UKGC publishes its Business Plan for 2020-21

The Gambling Commission has published its Business Plan for 2020-21 (that you can download below).

The plan outlines the Commission’s key priorities for the year ahead, including an ongoing commitment to reducing gambling harm, and continuing its work in making gambling safer, particularly online.

Announcing publication of the plan, the Commission’s CEO Neil McArthur has said:

We begin a new financial year in extraordinary circumstances, the Covid-19 virus will bring significant challenges for us all, including the gambling industry. With social distancing measures in place people are more likely to feel isolated and now more than ever operators must ensure that consumer safety is paramount.

Gambling related harm must be drastically reduced and if operators cannot protect customers from harm we are ready and willing to act; if necessary we will use our powers to suspend and revoke operating and personal licences.

Since our review of online gambling in 2018 we have tightened age and ID verification rules, strengthened rules around customer interaction, and unfair terms and conditions and most recently we banned gambling on credit cards. This year we will continue to deliver our recommendations by addressing VIP incentives and making online advertising and online gambling products safer.

The volume and complexity of our work continues to grow.  However, we will continue to focus our resources on the areas that have maximum impact for the greatest number of consumers and will make sure we have the capacity and capability to keep pace with emerging issues and risks that regulating a complex industry requires.

The Commission’s announcement goes on to state:

As part of the National Strategy to Reduce Gambling Harm the Commission will continue to work alongside partners to ensure improvements in prevention and education, and treatment and support resources are developed. In 2020/21 the Commission will launch an Experts by Experience Board to ensure that the voice of consumers, particularly those who have experienced harm, fully informs decisions right at the heart of the Commission.

As well as running the competition to appoint the next National Lottery licensee, the Commission will also support the Government’s planned review of the Gambling Act and are already working hard to take account of the findings in the recent National Audit Office Report into gambling regulation.

Likely to provoke immediate controversy is the Commission’s stated intention to set up an ‘Experts by Experience Advisory Board’ (during Q2). In the absence of any additional information within the Business Plan, the Commission’s clear intention to place particular emphasis on the views of consumers who have experienced gambling-related harms may well be interpreted by some as increasing the likelihood that senior personnel within the Commission will base crucial policy-decisions more on those consumers’ opinions than on (a) the views of consumers who enjoy gambling without experiencing any associated harms and (b) fact-based evidence presented to it by its licence-holders.

However, the fact that creation of an ‘Experts by Experience Advisory Board’ is a key aspect of the new Business Plan should come as no surprise given that, like so many other recent regulatory developments, its origin can be traced directly back to a recommendation from the Gambling Commission’s external advisors, the Advisory Board for Safer Gambling (ABSG).
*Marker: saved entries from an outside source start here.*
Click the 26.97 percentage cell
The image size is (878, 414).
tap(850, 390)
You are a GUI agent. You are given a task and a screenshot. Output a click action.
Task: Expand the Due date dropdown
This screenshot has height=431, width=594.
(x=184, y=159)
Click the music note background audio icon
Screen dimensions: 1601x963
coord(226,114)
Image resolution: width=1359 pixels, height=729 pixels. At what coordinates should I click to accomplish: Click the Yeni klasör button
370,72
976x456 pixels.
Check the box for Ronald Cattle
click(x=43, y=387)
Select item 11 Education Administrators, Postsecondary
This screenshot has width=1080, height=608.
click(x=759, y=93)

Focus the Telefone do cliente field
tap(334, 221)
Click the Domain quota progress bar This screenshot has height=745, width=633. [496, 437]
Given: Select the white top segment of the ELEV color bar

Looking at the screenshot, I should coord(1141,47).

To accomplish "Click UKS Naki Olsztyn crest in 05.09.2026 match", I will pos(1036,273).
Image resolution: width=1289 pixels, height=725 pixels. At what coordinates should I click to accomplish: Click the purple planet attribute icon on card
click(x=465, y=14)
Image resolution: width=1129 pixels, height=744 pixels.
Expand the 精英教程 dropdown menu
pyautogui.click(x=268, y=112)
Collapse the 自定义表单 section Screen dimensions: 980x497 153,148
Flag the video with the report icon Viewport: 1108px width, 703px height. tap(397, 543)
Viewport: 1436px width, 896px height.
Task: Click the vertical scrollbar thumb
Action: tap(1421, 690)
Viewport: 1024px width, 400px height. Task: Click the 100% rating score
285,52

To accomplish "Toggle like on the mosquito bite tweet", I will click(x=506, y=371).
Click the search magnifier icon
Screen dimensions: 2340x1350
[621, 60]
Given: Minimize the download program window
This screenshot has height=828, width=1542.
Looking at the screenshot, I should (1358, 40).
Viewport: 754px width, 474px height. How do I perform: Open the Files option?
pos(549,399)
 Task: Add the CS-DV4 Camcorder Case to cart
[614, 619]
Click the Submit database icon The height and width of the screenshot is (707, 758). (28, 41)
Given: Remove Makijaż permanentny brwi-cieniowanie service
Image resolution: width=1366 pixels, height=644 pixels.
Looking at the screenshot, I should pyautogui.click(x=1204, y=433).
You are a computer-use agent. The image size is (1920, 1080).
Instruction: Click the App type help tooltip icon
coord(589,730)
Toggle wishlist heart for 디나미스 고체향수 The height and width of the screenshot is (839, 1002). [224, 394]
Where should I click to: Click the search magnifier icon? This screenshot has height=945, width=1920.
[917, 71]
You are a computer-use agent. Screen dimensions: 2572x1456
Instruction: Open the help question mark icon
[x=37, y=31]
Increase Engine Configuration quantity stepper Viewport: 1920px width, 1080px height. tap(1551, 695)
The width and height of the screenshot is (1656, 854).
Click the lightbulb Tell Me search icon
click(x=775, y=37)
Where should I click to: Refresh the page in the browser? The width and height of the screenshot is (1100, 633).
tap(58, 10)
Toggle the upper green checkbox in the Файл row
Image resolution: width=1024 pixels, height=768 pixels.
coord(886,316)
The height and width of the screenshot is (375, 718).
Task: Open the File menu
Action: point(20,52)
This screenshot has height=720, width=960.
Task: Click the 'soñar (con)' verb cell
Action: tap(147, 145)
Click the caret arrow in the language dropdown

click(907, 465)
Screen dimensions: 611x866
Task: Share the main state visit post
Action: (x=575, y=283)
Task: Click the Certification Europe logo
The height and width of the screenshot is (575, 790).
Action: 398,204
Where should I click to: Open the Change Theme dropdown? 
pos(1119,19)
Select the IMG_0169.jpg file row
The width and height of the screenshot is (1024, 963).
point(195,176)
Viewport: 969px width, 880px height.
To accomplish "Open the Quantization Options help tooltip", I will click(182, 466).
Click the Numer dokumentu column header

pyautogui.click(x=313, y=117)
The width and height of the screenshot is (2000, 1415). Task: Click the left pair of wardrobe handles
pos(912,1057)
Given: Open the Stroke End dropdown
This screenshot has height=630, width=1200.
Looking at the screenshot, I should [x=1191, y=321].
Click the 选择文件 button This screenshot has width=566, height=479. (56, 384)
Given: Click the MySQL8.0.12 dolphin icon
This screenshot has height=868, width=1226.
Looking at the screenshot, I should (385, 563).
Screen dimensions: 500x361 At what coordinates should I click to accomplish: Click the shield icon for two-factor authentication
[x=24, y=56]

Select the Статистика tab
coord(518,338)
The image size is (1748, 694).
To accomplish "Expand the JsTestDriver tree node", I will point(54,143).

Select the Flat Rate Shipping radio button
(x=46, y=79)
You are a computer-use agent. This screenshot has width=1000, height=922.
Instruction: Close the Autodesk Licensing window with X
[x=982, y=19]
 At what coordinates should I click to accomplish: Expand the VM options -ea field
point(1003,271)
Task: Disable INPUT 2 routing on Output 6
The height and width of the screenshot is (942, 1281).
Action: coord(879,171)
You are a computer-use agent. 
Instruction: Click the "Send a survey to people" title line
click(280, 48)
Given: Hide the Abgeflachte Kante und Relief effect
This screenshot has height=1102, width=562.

Indeed, we predicted as much in our 20 January 2020 website posting entitled “Clear flagposts towards future Gambling Commission direction of travel”.

In that website posting, we reported on the ABSG’s “Advice to reduce online harms”. It states as follows in relation to the concept of “experts by experience”:

The development of effective interventions requires input from experts by experience. The Gambling Commission, and its partners in the delivery of the National Strategy for Reducing Gambling Harms, should take steps to learn how experts by experience are used in other public health contexts and apply this to gambling. We are delighted to see the formation of a partnership with the Health and Social Care Alliance Scotland. We look forward to taking part in the development of wider networks to engage experts by experience in England and Wales.

Those who are licensed by the Gambling Commission may also wish to take specific note of the following extracts from the CEO’s foreword to the new Business Plan:

  1. We look forward to supporting the Government’s planned review of the Gambling Act. We are already working hard to take account of the findings of the recent National Audit Office Report into gambling regulation.
  2. We want to support the industry to implement and evaluate the following initiatives:
    • Markers of harm
    • Customer interaction
    • Responsible product design
    • Single customer view
    • The use of advertising technology to minimise the exposure of children and vulnerable people to gambling-related advertising
  3. We will continue to focus our resources on the areas that will have the maximum impact for the greatest number of consumers. We will also make sure that we have the capacity and capability to keep pace with the emerging issues and risks that regulating a complex industry requires. We must explore the case for a review of our fees as part of that work.
  4. We want to see a drastic reduction in the numbers of people who are experiencing gambling related harm or are at risk of harm. We are determined to do everything we can to make that happen.